Por: Mauricio Jaramillo Jassir
La imagen de Gustavo Petro y Salvatore Mancuso en Córdoba generó reacciones encontradas. En las regiones donde abundan las víctimas de la violencia y se entregaron miles de hectáreas fue interpretada como una señal necesaria de reconciliación. En contraste en los centros de poder despertó repudio entre los políticos de la derecha amplificado por unos medios hegemónicos acostumbrados a la apología de la guerra.

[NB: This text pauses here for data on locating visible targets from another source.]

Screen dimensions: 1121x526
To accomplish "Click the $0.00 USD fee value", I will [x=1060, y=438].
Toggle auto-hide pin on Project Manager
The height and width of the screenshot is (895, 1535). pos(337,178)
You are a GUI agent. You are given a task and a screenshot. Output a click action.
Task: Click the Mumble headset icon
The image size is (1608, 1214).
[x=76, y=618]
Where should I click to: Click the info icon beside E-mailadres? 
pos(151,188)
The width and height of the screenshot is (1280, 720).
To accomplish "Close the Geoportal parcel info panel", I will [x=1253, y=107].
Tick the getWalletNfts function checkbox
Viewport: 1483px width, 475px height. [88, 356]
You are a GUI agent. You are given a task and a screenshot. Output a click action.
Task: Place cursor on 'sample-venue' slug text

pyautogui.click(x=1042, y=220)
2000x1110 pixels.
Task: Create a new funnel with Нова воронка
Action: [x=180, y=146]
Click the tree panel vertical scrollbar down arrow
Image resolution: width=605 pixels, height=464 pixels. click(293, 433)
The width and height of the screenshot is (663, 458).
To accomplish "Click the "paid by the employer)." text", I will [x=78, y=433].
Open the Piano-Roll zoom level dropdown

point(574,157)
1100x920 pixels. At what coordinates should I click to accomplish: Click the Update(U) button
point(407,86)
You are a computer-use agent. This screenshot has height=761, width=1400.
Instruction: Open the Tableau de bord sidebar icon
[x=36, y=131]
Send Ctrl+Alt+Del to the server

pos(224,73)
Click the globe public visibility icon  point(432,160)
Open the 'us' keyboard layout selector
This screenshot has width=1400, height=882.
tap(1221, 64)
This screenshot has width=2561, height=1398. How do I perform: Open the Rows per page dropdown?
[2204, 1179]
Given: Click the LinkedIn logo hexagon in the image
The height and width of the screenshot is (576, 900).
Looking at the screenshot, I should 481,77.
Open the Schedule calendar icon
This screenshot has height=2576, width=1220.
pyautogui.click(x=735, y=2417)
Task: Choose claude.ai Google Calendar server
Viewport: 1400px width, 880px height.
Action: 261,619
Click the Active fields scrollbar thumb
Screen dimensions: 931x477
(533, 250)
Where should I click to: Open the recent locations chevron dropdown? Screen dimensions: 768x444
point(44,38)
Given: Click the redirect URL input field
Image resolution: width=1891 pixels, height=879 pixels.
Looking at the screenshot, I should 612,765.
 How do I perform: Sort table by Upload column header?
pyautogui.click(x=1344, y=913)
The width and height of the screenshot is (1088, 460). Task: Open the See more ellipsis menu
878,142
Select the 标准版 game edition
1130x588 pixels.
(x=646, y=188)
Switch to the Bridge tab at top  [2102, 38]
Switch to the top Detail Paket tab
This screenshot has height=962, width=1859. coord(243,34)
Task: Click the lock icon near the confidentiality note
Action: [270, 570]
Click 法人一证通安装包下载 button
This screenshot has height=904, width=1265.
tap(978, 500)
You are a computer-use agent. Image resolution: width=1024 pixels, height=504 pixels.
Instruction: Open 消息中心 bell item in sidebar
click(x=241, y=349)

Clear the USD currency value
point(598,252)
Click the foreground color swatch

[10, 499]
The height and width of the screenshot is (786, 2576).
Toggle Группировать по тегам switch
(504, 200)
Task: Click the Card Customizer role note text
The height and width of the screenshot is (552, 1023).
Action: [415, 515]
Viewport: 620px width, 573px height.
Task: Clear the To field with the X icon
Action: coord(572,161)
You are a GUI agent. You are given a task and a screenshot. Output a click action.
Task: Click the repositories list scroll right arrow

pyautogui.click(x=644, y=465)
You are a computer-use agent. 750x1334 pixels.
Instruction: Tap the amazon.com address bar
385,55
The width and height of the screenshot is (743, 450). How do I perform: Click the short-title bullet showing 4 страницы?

Basta ver el mapa del plebiscito por la paz de 2016 o la elección de 2022 para entender que la paz se ha vuelto un activo de las zonas que han sufrido los peores rigores de la guerra, y esta última sigue siendo un valor reivindicado por las elites regionales, en especial el centro económico, la zona donde más se concentra la riqueza y donde no ha dejado de ser popular la tesis de que la única garantía de la seguridad son las ofensivas militares. Entre más prosperidad, más se niegan las causas objetivas del conflicto. En el colmo de la torpeza o la mala fe, algunos comunicadores acostumbrados a destilar veneno equipararon el intercambio de sombreros entre Petro y Mancuso, con el Pacto de Ralito, aquel consenso de espaldas a la ciudadanía entre el establecimiento político y los paras que derivó en un descuadernado proceso de desmovilización.
No hace falta experticia sobre paz para entender la diferencia entre un pacto secreto que terminó en la decisión de Uribe de 2008 en la que los principales comandantes terminaron extraditados a Estados Unidos para ser juzgados por narcotráfico y lavado de activos, pero no por crímenes de lesa humanidad. El entonces mandatario dejó sin piso la Ley de Justicia y Paz (Ley 975 de 2005 que preveía la desmovilización de las Autodefensas Unidas de Colombia) y extraditó la verdad retrasando indefinidamente la posibilidad de su acceso para las víctimas. El apretón de manos y el discurso de Mancuso en el Coliseo Miguel “Happy” Lora de Montería es un acto de contrición, necesario para las víctimas que están en su derecho de otorgar o no el perdón.
No hubo lavado de cara, apología a la violencia o maltrato alguno a los derechos de las víctimas como sí ocurría en el pasado cuando uno de los canales de televisión más poderosos entrevistaba en horario estelar al entonces comandante de las AUC, Carlos Castaño, en plena ofensiva contra el campesinado y cuando todavía se producían las peores masacres de nuestra historia reciente. Increíble que se tenga que explicar que la presencia de Macaco y Mancuso ocurre en un escenario incompleto de postconflicto, mientras que, en el pasado, los políticos alababan a estos comandantes mientras se asesinaba y torturaba a inocentes. No, no es mala fe ni de los medios hegemónicos, ni de los políticos e influenciadores de la derecha que conocen a cabalidad el contexto histórico y el actual. Es, aunque parezca ilógico en una sociedad que ha padecido la guerra, la nostalgia por el paramilitarismo que buena parte de las regiones recuerda con amargura, pero que en los centros de poder añora y recuerda con simpatía. Imposible la paz en un país que se esmera en idealizar la guerra.